I was hopeful. I was wrong. Roku's plummet to close out the trading week is fair. You don't hose down near-term guidance -- sharply -- and withdraw full-year guidance without getting roughed up. The ad market has softened swiftly, even for Roku's connected TV stronghold that should've held up better than other marketing markets. The weakness on the hardware end that has held back the last few quarters is clearly more than just a supply chain issue. After all, it's fairly easy to get a Roku dongle -- even at a discount -- these days.
Roku is experiencing growth pains. The stock is gnashing two-year lows. I feel it can recover from this, but -- for the sake of full disclosure -- I've been wrong before. I was wrong earlier this week. Let's see why I feel that Roku will recover from this admittedly well-earned, post-earnings sell-off.
Turning up the brightness
Let's start with the second quarter itself. Folks aren't turning away from the industry-leading smart TV operating system. Roku had a record 63.1 million at the end of June, comfortably ahead of the 55.1 million it was entertaining a year earlier and the 61.3 homes it was serving in March.
They're also not spending less time cradling that Roku remote. The 20.7 billion hours streamed during the quarter -- translating into 3.7 hours a day on average -- is 19% higher than viewership levels were a year earlier. The company is faring better than the 14% growth in active accounts and accelerating from the year-over-year pace in the previous quarter.
This is not a problem of engagement.

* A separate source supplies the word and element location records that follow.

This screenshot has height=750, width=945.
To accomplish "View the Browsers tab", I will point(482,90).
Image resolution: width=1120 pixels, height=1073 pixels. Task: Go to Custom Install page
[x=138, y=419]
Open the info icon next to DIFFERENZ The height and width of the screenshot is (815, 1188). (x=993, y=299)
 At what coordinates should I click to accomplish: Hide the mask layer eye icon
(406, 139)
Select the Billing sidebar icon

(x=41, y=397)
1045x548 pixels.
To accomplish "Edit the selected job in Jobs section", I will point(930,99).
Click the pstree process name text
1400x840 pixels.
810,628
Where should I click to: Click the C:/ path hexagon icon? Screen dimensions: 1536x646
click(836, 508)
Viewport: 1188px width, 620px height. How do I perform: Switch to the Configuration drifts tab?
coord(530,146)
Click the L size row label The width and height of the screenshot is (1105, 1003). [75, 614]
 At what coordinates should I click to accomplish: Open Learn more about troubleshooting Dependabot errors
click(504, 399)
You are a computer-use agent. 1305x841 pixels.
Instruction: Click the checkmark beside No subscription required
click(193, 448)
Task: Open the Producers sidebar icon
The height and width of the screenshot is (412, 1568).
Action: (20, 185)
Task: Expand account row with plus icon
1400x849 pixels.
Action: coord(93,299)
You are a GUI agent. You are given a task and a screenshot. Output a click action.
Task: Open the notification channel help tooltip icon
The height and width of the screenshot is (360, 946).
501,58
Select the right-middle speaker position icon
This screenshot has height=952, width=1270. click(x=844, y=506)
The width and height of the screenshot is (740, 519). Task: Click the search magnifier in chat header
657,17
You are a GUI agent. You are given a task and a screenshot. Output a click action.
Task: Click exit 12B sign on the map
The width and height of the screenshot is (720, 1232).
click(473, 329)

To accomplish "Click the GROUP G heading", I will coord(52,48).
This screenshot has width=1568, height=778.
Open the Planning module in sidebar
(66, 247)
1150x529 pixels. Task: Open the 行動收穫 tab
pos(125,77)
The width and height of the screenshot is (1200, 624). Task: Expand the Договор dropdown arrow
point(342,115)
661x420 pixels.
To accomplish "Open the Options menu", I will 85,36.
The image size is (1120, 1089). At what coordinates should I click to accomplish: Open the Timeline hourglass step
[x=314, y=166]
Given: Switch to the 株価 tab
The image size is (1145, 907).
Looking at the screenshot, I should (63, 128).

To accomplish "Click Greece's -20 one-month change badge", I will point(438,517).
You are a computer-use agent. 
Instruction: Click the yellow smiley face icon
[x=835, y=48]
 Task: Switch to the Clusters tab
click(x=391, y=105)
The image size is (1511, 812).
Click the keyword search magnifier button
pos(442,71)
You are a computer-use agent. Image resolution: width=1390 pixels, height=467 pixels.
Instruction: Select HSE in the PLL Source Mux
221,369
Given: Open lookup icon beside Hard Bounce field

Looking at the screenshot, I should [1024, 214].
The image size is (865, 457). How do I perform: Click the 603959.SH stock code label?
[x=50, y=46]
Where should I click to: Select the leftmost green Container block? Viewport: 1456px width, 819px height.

Roku's problem right now is one of monetization. Average revenue per user (ARPU) did manage to increase sequentially (and is up 21% over the past year). The rub is that advertisers across all marketing missive media are cooling their jets alongside the economy's contraction. It was bad in Q2. It has gotten substantially worse this summer, hence the brutal guidance calling for just $700 million in revenue for the current quarter. We're talking about a 3% year-over-year increase and a bitter 8% sequential decline on the top line.
After years of breathtaking growth, Roku is likely to see its first sequential decline in ARPU. It's a brutal blow, but is there anyone who believes the new normal will be anything other than transitory? Inflationary pressures are already starting to recede on many fronts, and the same monetary policy that has slowed the economy should eventually stabilize consumer sentiment.
A prolonged recession is going to hurt Roku. Like many players, Roku has made the most of its perpetually rising ad revenue per user to subsidize its hardware and expand its reach on all fronts. If that metric starts to deteriorate beyond the next quarter or two, Roku is going to have to make some painful decisions that prioritize survival over expansion.
What happens if ARPU starts to recover? As Roku points out, digital TV consumption continues to take market share over legacy platforms. Advertisers are still spending a lot more to reach traditional TV viewers than the more attracting streaming audience. The trend continues to favor Roku's success over the long haul.
Roku is a bellwether for streaming video stocks, and a decline in ARPU is going to sting. But the stinging shouldn't be permanent. I still believe in Roku even if it seems as if I'm preaching to a thinning room of investors.